▸ About this exercise:
Reproduce exactly, leaving out pictures, each line from the one holding "Click the red" through the final line of the listing, and add nothing.

▸ Data section:
>>>
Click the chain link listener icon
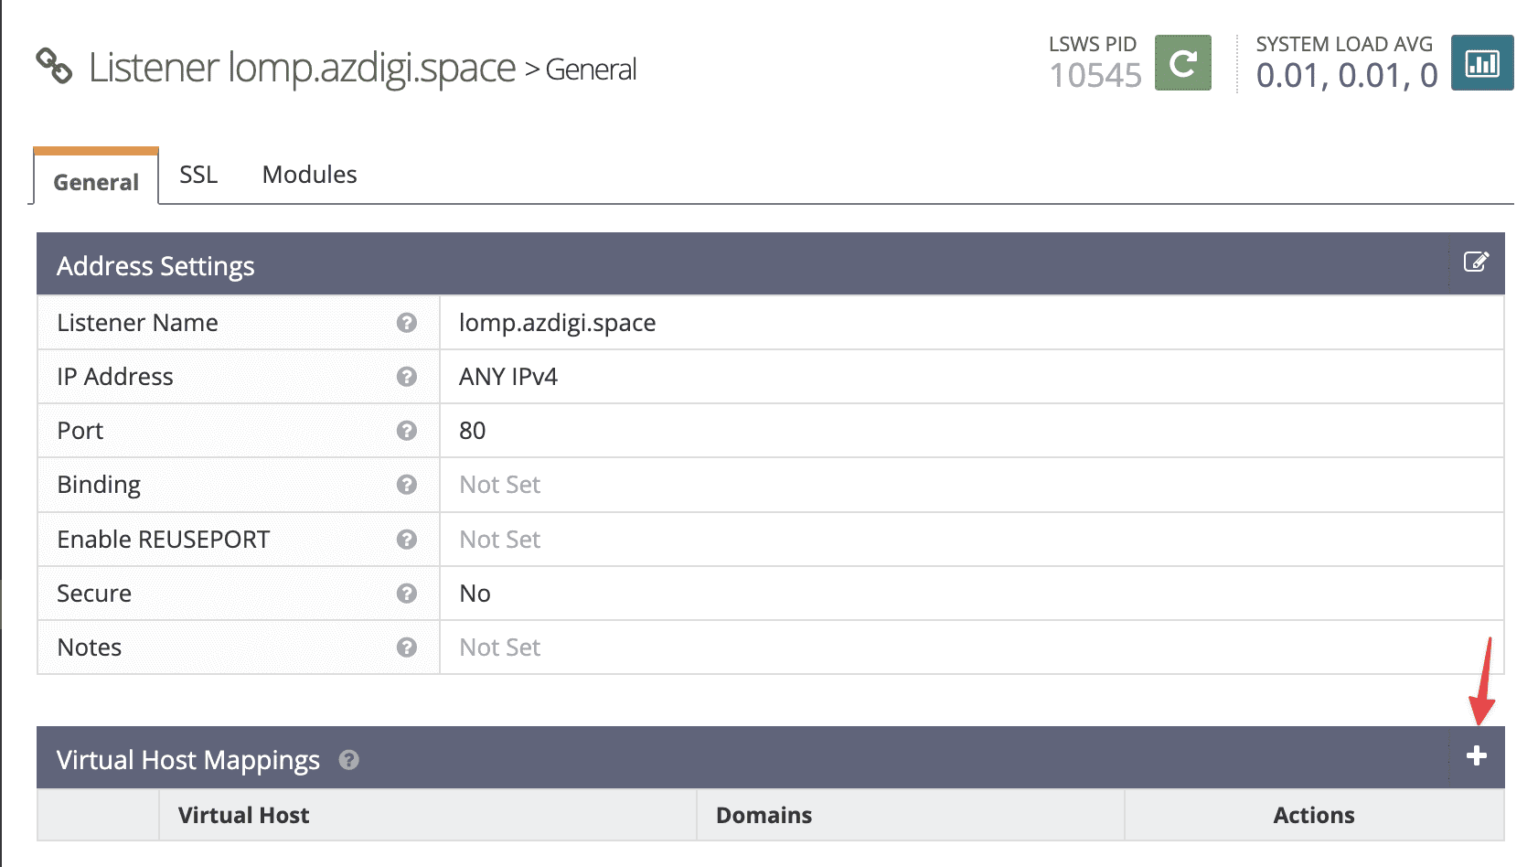This screenshot has width=1538, height=867. pos(54,66)
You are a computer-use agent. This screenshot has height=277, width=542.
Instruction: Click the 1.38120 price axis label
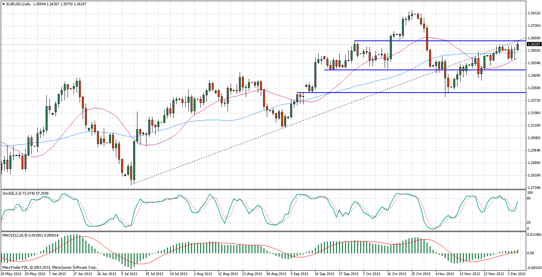pos(533,13)
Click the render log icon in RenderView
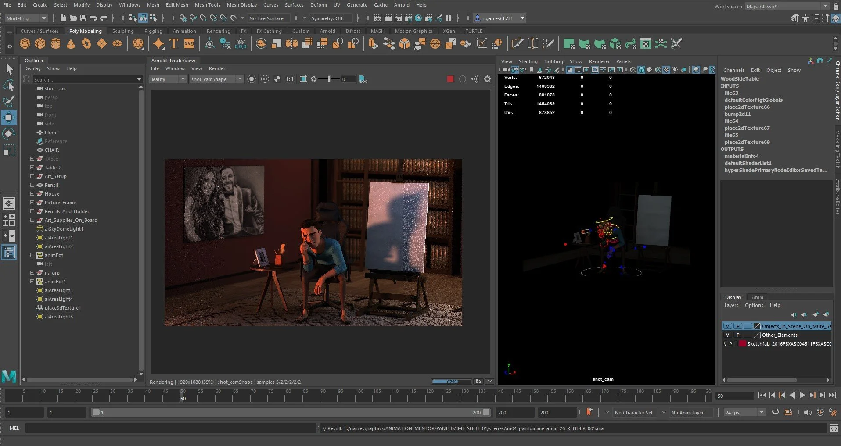 pyautogui.click(x=363, y=79)
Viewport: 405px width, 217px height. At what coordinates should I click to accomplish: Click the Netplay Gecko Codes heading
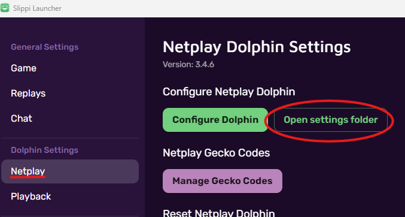point(216,153)
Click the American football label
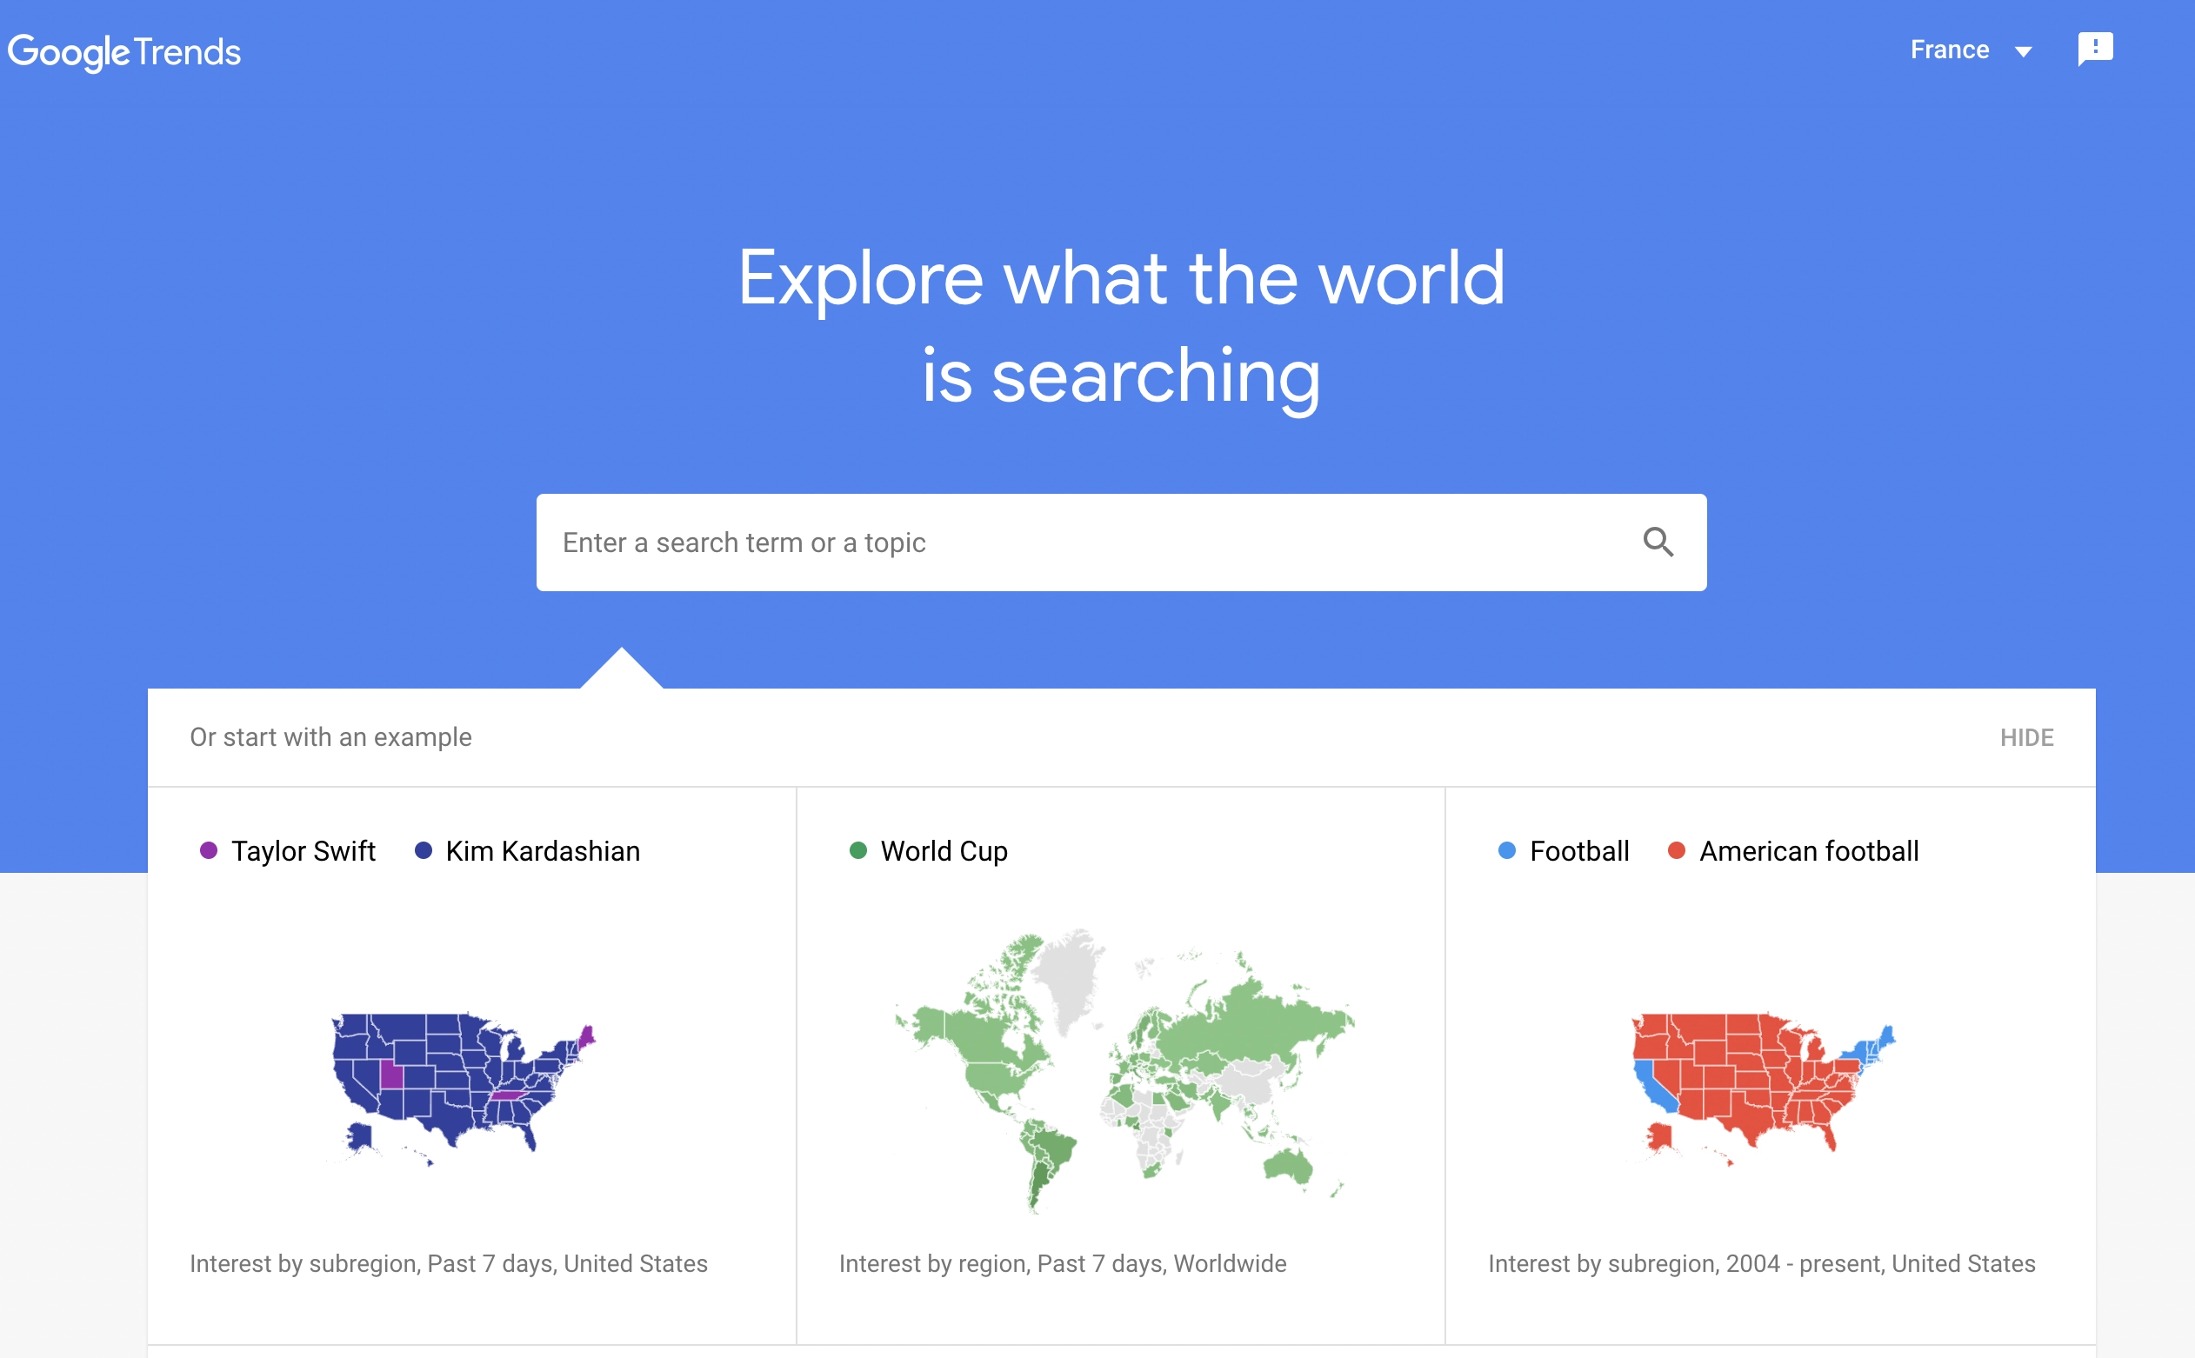This screenshot has height=1358, width=2195. pos(1809,851)
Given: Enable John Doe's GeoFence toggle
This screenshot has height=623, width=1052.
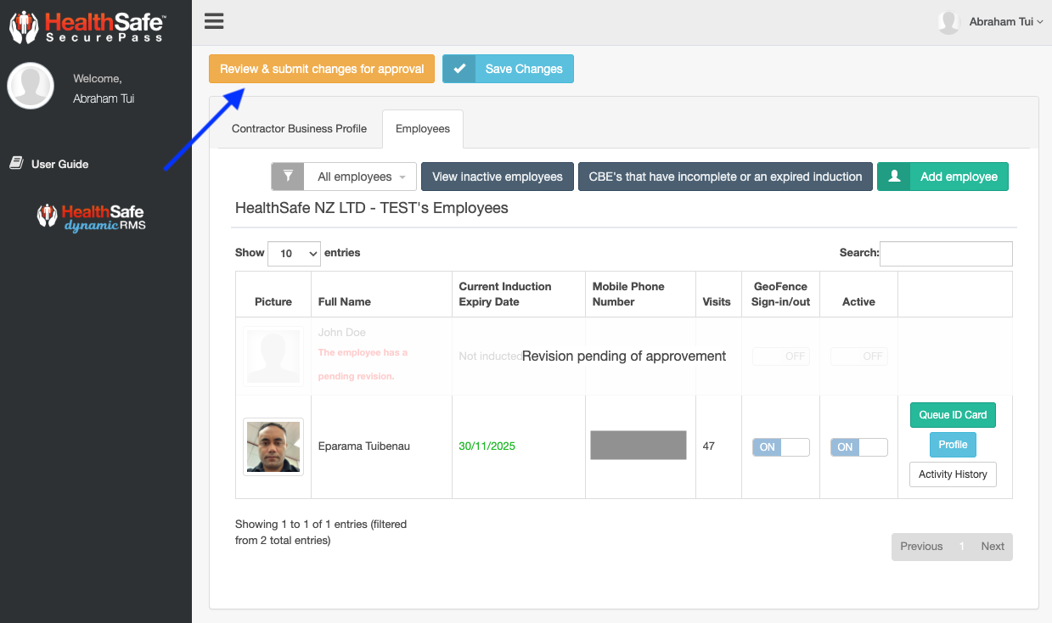Looking at the screenshot, I should 780,356.
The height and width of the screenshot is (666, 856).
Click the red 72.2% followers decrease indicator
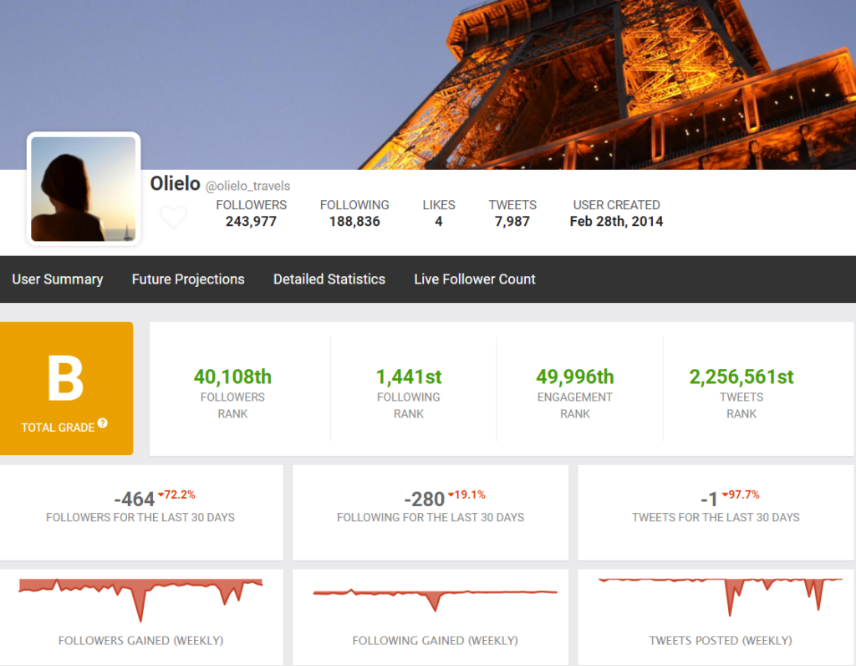tap(177, 494)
<<<
▸ Written solution:
Click the red 72.2% followers decrease indicator
tap(177, 494)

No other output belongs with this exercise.